Half the energy of the car travelling at 60 (or 20m/s in my example) could
be transferred to the stationary car resulting in energy by the moving car
of only one half (which in my example would be 200KJ - the same as a head
on collision). However, the sum of the energy in this state would be 400KJ
right? Which would mean both cars now travelling together at a little over
42mph (V=(2*400/4000)^.5). This is elastic right?
If inelastic, the moving car would transfer all it's energy to the
stationary car, and Huw loses.
For some reason Newton's Cradle keeps popping into my mind.
Huw only loses outright if there is a barrier involved :-)
I'm sure Huw will post the results of his tests (because we know his Audi
will keep him safe :-)
At 05:21 PM 12/13/1999 -0500, Huw Powell wrote:
>> Ok, for arguments sake, one car has a mass of 2000Kg (we'll call it
>> cadillac), and a velocity of 10m/s (36Kph) = 100KiloJoules (I think that's
>> the right unit). And that cadillac at 20m/s has 400KJ.
>> That means a head on collision with another cadillac of similar mass and
>> velocity has 200KJ Joules to release instead of the 400KJ of one cadillac
>> at 20m/s running into a parked cadillac (negating any solid barricade
>> argument). However, it might be less severe to run into a solid object at
>> 10m/s than a deformable one (eg: car) at 20m/s.
>> To recap, 1+1=2, but (1*2)²+0=4.
>> Make sense? It's been 10 years...what am I forgetting?

* **SET EXERCISE 1**:
In the car collision discussion, why would a head-on crash between two 2000Kg cadillacs at 10m/s release only 200KJ, when one cadillac at 20m/s hitting a parked one carries 400KJ? Answer in one to three sentences.
* **SET EXERCISE 2**:
Extend the car collision discussion past its final line.

* **GIVEN MATERIAL**:
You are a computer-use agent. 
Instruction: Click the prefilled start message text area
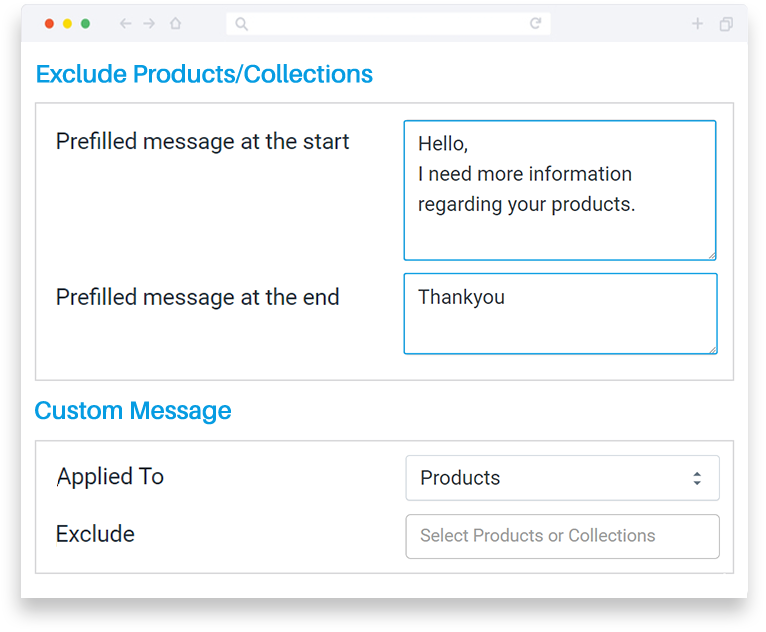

* **EXPECTED OUTPUT 1**:
Each cadillac at 10m/s has 100KJ, so the two together add up to 200KJ. One cadillac at 20m/s has 400KJ because doubling the speed gives four times the energy. The recap sums it up: 1+1=2, but (1*2)²+0=4.

* **EXPECTED OUTPUT 2**:
>You are measuring V relative to an external frame of reference. The
>subjects in question, the cars, only have energy relative to each
>other. in the 0/60 collision, if it were not for friction bringing the
>mangled clump to a halt eventually, the two damaged cars would keep
>travelling at about 30 mph (less shrapnel/fragmentation/deformation
>energy losses) in the direction the moving car was travelling
>indefinitely - this is where the "missing" energy ends up. Filmed from
>one car the accident would be indistinguishable from the 30/30 accident.
>This is why it is different than the barrier accident, where the
>terminal velocity relative to the observer is always zero.
>One problem here I think is that people imagine that the 60/0 collision
>takes place at a fixed point in their frame of reference. It doesn't.
>(unlike the barrier versions where everything stops dead and the 60 mph
>collision is twice as bad...)